= Rush goalie =

Rule in informal football games

Rush goalie, also known as a fly goalie or fly keeper and in some parts of the UK, goalie when or nearest dearest, is a variation of association football in which the role of the goalkeeper is more flexible than normal. The goalkeeper position is taken by any player who can run out of and leave their goal to actively participate in outfield play. However, when defending the player returns to their goal and takes up the role of goalkeeper once again; in rush goalie only one player can be the goalkeeper and handle the ball. Once the danger has passed, that player (the "rush goalie") returns to normal outfield play. Rush goalie is only played in informal football matches, usually by children, and often when the players want to play a more active role in the game than the position of goalkeeper would normally allow; it can also be applied when the number of players per side is low.

A rush goalie system can also be used as a way of leveling out teams when playing with an uneven number of players – usually, the team with an extra man will be forced to nominate one player to stay in goal permanently (also known as stick keeper or simply sticks), while the other team is allowed to play rush.

==Variations==
A variation of the game is known as Last Man Back, magic rush, Spock (in the West Midlands), spider goalie, monkey rush, rush and veg, scramble (Kent, London, and the South East of England), or butterfly (East Anglia). In Last Man Back no player is chosen as the goalkeeper for a team, and all players participate in outfield play, usually leaving the position of goalkeeper open.

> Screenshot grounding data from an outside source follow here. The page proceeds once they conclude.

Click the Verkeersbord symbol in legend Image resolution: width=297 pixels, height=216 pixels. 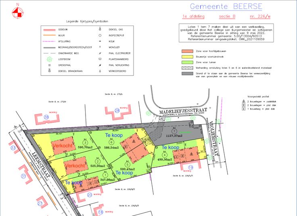tap(99, 71)
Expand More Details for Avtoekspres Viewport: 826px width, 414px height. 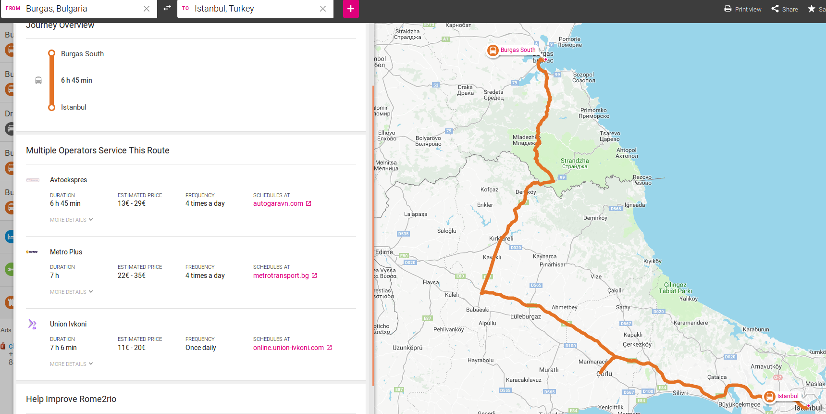click(71, 220)
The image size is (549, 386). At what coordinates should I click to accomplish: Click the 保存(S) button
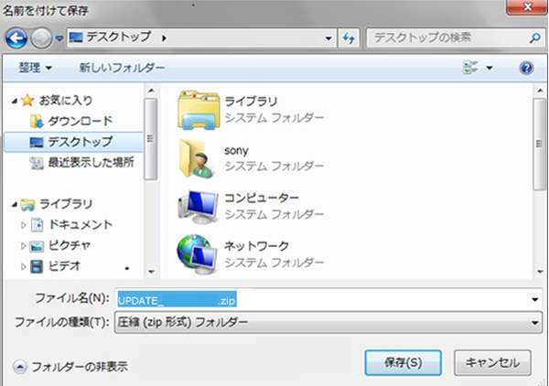tap(403, 361)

However, when the other team is on the attack, the closest player to the net or the Last Man Back is allowed to handle the ball, taking on the role of goalkeeper.

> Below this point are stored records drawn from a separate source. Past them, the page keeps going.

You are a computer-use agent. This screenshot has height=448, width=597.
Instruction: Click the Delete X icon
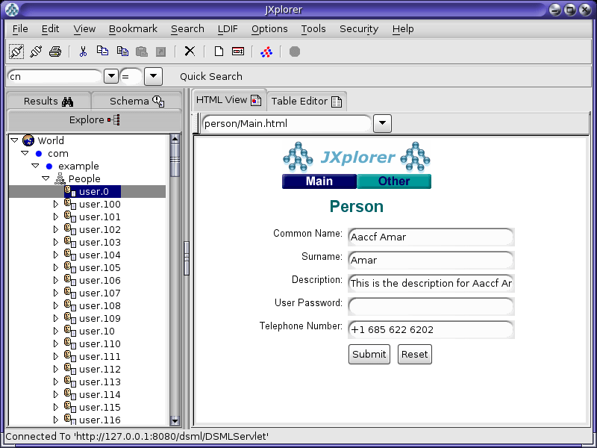coord(190,51)
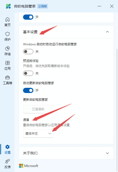Click the 公测版 badge in title bar
This screenshot has height=172, width=118.
[42, 6]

This can create controversy as to who was actually the closest player to the net, so sometimes Nets is played. In this variant, players are only allowed to handle the ball in the area provided they have shouted "nets" or "when" (or other regional variants) before touching the ball.

Another variation, common on schoolgrounds in Canada, includes the ability of multiple players to play the role of goalkeeper, simultaneously. Any player may make a play with their hands as if they were the goalkeeper, as long as they are in the goal area, or "crease".